Give thanks for your words
This session we take
word, sound orality
and co-create
a coral scripture
see this record
scratched upon its body
across 10 tracks,
this is the blood of Zion
Take it
and listen to it
Let the blood and bass of Zion
course through your veins
When the needle
drops on the vinyl
of this almighty record
engineered by his
royal highness,
the dub specialist
himself, Sir Lee Scratch Perry
write to this body of bass
write until the fading
of its static denouement
When you are called upon,
Give voice to this poem,
“It Bring Back Love”
“It Bring Back Love” by Professor Joshua and his 12 disciples
Petra:
Don’t fall to the pressure
like okonkwo
drumming from the congo
Andrew:
Ride the wave
like wa thiong’o
Tomas:
matigari return the pressure
in pen like Aimé
Giacomina:
in Paris
to Martinique
Juan:
for our history time
now
Philippa:
black sun
rising up time
now
Bartholomew:
for the people
Mattea:
diamond fire
drum drumming
now
Thaddaeus:
sync in your
sound like
sycorax sound
on eternal sax
Simone:
tilt the axis
James:
around joyous sound
verse clapping
Jude:
it bring back
love
Professor Joshua’s consecration:
do this in memory of
our ancestors’ ascension
from middle passage
dismemberment
end of session 2
there is no end
tomorrow evening
come equipped for our
trip to blue hole
where pressure drops
and our lesson extends
to an outdoor network
Pressure drops
Responsorial psalm:
A reading of excerpts from
Kamau Brathwaite’s Rights of Passage,
Middle Passages and Elegguas
recited into the mouth of
a network of caves
at St.
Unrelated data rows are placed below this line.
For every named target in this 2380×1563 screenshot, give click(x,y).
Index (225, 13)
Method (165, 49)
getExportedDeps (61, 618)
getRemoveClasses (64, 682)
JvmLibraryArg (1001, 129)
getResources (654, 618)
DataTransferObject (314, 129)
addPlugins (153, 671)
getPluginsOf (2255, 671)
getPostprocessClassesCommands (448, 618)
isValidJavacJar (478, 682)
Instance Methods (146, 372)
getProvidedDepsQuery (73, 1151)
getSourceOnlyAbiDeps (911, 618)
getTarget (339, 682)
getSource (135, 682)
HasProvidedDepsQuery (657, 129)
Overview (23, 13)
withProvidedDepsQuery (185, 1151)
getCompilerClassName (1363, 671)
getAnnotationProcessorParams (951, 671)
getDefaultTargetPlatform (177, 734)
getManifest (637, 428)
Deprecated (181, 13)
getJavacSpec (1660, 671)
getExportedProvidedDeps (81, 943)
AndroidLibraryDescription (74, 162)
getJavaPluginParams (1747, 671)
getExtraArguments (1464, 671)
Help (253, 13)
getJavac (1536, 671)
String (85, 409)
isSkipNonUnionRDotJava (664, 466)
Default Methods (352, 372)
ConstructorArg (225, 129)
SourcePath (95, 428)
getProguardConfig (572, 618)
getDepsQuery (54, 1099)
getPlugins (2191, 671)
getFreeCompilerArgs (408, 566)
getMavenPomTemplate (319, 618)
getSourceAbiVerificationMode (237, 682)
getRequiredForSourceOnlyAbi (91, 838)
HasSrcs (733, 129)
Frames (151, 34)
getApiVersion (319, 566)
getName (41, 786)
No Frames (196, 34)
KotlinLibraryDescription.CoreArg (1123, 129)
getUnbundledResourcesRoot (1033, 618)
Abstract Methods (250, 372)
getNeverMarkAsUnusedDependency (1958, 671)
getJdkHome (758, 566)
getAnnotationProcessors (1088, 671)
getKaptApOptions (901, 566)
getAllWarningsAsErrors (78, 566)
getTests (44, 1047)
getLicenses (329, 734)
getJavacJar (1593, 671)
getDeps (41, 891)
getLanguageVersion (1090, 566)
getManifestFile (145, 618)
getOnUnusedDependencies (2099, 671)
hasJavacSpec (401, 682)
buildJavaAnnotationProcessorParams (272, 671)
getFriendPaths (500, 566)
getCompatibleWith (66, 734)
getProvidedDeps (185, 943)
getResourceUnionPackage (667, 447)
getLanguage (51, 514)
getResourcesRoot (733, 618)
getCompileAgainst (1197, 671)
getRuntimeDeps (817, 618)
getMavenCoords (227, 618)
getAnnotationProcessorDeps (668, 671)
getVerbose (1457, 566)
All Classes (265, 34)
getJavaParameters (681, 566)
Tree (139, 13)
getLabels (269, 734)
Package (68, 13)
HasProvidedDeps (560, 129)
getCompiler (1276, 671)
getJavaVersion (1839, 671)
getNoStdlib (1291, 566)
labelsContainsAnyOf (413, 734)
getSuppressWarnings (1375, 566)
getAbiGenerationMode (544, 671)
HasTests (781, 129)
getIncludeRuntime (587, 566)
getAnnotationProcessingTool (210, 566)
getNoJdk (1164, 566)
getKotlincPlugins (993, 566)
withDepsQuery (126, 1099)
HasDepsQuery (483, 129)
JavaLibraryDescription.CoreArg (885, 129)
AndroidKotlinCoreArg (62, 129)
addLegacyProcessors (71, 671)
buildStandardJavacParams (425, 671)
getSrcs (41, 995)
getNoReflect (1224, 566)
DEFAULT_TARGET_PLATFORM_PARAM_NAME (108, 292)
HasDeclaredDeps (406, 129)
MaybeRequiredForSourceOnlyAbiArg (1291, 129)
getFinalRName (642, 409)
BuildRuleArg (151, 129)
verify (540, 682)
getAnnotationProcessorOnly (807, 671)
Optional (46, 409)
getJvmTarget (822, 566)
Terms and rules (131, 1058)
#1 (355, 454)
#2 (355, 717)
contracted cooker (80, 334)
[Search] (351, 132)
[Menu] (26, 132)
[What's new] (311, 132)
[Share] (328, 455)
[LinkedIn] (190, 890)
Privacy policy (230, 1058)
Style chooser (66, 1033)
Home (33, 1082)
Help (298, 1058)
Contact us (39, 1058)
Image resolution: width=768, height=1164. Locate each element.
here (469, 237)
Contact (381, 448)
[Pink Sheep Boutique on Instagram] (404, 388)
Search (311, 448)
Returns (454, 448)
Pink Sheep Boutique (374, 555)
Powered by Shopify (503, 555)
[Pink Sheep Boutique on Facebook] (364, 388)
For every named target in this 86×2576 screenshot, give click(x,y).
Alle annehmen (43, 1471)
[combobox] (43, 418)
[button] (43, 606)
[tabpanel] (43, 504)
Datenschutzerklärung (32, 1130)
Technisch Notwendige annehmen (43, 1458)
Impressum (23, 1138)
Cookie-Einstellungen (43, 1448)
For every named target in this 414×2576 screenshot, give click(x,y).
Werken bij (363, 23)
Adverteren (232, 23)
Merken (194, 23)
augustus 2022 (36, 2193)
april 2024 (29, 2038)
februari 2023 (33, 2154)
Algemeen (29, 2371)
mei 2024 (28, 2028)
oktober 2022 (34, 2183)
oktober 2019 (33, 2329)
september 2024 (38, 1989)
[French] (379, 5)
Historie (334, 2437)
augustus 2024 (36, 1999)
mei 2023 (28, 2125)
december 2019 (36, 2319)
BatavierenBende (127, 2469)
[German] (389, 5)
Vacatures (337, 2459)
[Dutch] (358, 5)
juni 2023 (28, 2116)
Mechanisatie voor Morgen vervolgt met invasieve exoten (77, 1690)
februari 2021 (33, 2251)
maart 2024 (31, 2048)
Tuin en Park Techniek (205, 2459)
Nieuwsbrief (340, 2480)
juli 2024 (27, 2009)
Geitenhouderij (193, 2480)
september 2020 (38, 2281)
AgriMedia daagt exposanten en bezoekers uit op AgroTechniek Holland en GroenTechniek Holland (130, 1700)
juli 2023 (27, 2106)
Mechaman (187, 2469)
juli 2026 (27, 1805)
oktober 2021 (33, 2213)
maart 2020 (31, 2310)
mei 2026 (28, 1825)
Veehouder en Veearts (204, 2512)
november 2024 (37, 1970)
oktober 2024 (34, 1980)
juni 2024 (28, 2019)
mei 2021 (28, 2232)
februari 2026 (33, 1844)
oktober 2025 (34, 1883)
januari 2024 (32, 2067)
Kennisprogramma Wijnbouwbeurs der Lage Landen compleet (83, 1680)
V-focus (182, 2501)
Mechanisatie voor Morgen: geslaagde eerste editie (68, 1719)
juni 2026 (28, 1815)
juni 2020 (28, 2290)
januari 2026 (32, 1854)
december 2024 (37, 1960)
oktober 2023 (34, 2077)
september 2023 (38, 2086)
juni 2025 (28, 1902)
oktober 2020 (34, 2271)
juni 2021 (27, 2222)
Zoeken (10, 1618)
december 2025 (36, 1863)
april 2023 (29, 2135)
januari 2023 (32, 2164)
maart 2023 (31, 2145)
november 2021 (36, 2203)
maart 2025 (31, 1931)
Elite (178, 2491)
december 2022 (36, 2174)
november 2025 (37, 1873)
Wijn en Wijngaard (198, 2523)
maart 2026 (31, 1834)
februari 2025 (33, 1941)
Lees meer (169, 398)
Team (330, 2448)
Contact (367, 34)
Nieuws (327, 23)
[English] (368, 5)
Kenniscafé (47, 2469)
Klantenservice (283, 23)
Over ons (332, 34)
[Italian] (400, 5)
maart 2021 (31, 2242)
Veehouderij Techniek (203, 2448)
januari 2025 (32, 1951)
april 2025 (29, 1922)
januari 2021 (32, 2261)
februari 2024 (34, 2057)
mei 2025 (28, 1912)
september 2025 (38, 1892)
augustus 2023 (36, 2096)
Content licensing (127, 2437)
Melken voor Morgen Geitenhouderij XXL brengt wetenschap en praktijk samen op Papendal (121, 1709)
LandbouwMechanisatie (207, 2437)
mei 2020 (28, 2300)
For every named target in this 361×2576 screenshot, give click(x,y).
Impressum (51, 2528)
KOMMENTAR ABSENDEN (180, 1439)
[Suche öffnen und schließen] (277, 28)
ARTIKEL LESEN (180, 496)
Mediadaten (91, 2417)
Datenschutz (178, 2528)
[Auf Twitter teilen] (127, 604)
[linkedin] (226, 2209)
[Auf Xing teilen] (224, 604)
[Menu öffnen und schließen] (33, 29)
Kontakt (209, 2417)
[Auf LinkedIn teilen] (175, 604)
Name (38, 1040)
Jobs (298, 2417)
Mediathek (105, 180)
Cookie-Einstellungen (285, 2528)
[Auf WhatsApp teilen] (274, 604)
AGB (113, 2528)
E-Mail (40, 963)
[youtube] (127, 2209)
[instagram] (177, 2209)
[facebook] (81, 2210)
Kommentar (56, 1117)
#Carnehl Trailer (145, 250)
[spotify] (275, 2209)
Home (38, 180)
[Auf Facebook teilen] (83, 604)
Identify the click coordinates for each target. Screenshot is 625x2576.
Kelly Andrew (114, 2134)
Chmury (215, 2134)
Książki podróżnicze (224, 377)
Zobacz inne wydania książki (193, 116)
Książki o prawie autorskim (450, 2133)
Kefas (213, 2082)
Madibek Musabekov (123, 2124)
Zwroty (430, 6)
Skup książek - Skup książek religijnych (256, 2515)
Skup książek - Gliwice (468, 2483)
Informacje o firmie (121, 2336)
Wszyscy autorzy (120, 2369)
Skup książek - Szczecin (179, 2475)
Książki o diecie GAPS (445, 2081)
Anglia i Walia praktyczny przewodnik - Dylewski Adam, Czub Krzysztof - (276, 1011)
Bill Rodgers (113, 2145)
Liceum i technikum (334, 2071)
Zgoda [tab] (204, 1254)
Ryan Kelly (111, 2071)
Herman’s blue hole
off the Hummingbird Highway
Echo response:
At nightfall
the pressure drops
the pressure drops
like thunder cloud
erasing light
lighting up the night
and when the pressure drops
the pressure drops
you beat the bass
you beat the bass
until dub mek the bass
pull sound
from landscape
landscape rush to
bass
shift plates
and mek space
for the coral
dream
to bloom
blooming sound
blooming wave
a tidal one
a hurricane jam
bring back the islands
and carry on
with your song
Ubaldimir Guerra was born in Belize City, Belize on September 17, 1980. He holds a Bachelor of Arts degree in English from the University of Belize and a Master of Arts degree in English with a concentration in Multicultural and Transnational Literature from East Carolina University, North Carolina. He has been a full-time lecturer in the Faculty of Education and Arts at the University of Belize since 2006, where he teaches courses in literature and composition. His research and teaching interests include Literature and Healing, Caribbean Literature, Belizean Literature, African Literature, Literary Theory and creative writing. He is currently working on a collection of poetry and a novel.